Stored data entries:
• • • • •
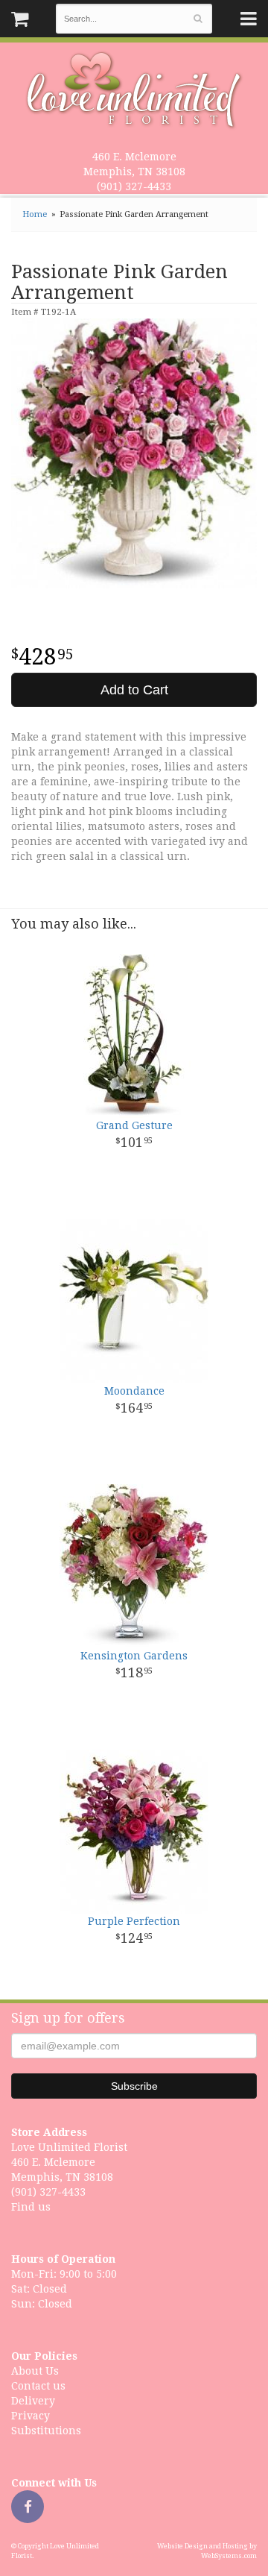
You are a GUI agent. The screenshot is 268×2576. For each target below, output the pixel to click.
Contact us (38, 2386)
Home (34, 214)
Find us (31, 2207)
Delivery (33, 2401)
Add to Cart (134, 689)
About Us (35, 2371)
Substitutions (46, 2431)
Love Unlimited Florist (134, 90)
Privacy (30, 2416)
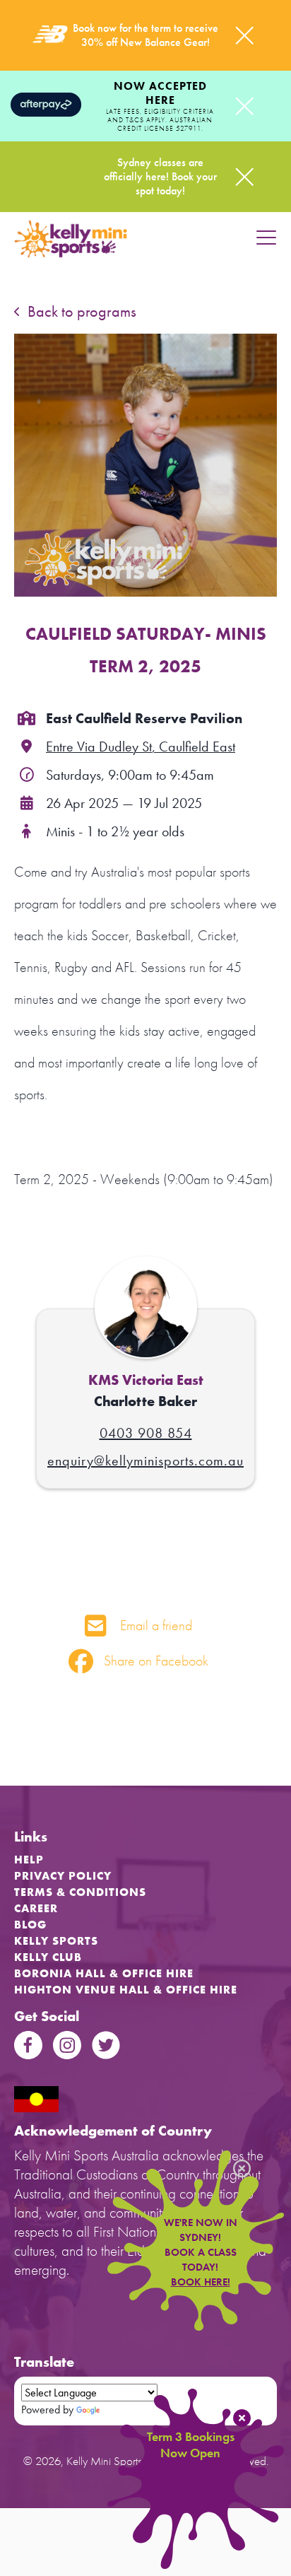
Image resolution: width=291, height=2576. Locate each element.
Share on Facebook (154, 1660)
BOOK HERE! (200, 2282)
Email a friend (154, 1625)
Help (29, 1859)
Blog (30, 1924)
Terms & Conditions (80, 1892)
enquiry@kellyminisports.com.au (145, 1460)
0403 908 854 (146, 1433)
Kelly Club (48, 1957)
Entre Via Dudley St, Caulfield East (140, 746)
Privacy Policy (63, 1875)
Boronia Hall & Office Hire (104, 1973)
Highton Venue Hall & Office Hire (125, 1989)
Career (36, 1908)
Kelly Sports (56, 1940)
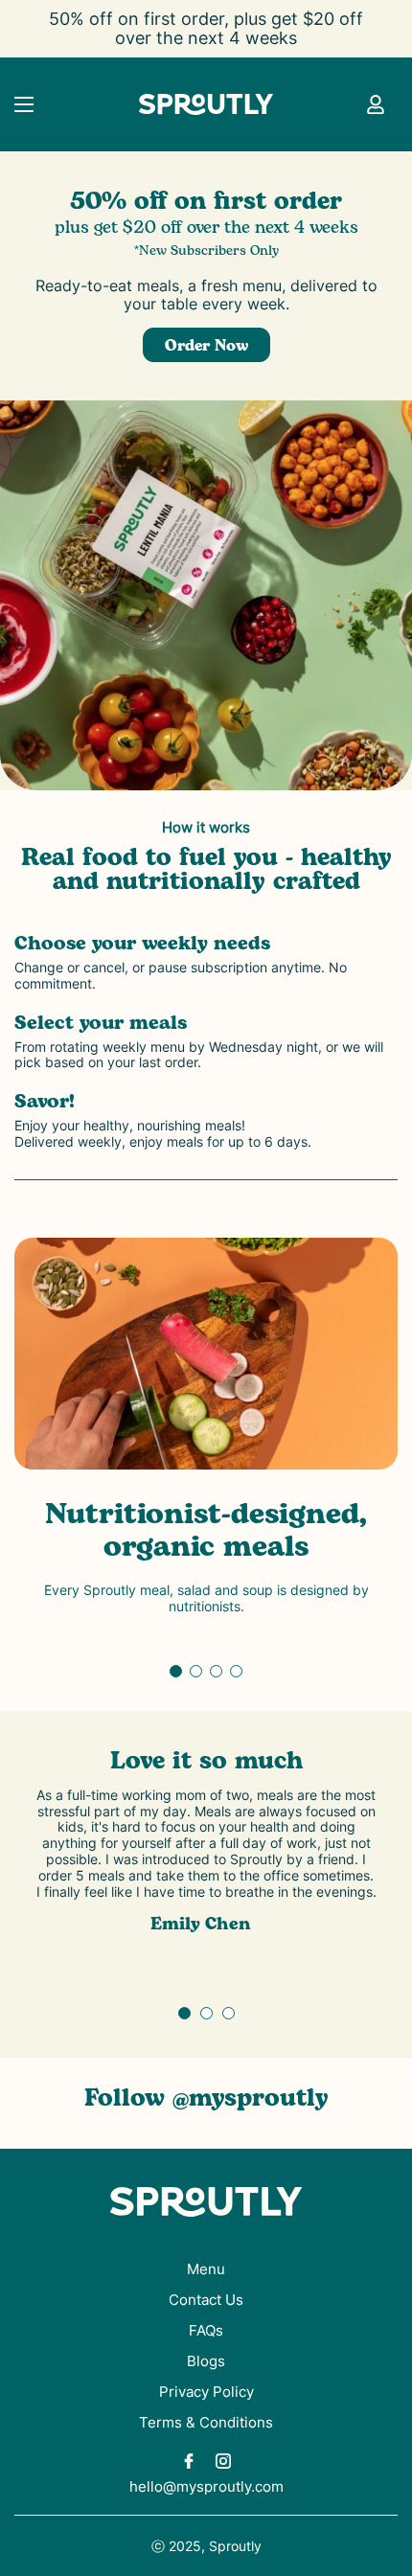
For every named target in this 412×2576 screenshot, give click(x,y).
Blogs (206, 2361)
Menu (206, 2269)
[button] (176, 1671)
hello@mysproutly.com (206, 2486)
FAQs (206, 2330)
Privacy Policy (206, 2391)
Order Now (206, 345)
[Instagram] (223, 2461)
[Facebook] (188, 2461)
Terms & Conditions (206, 2422)
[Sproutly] (206, 104)
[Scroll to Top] (377, 2474)
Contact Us (206, 2300)
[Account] (376, 104)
• • • • •
• [Task brief] Show the lines of the data that hold the word "Hall".

• [Answer]
Boronia Hall & Office Hire (104, 1973)
Highton Venue Hall & Office Hire (125, 1989)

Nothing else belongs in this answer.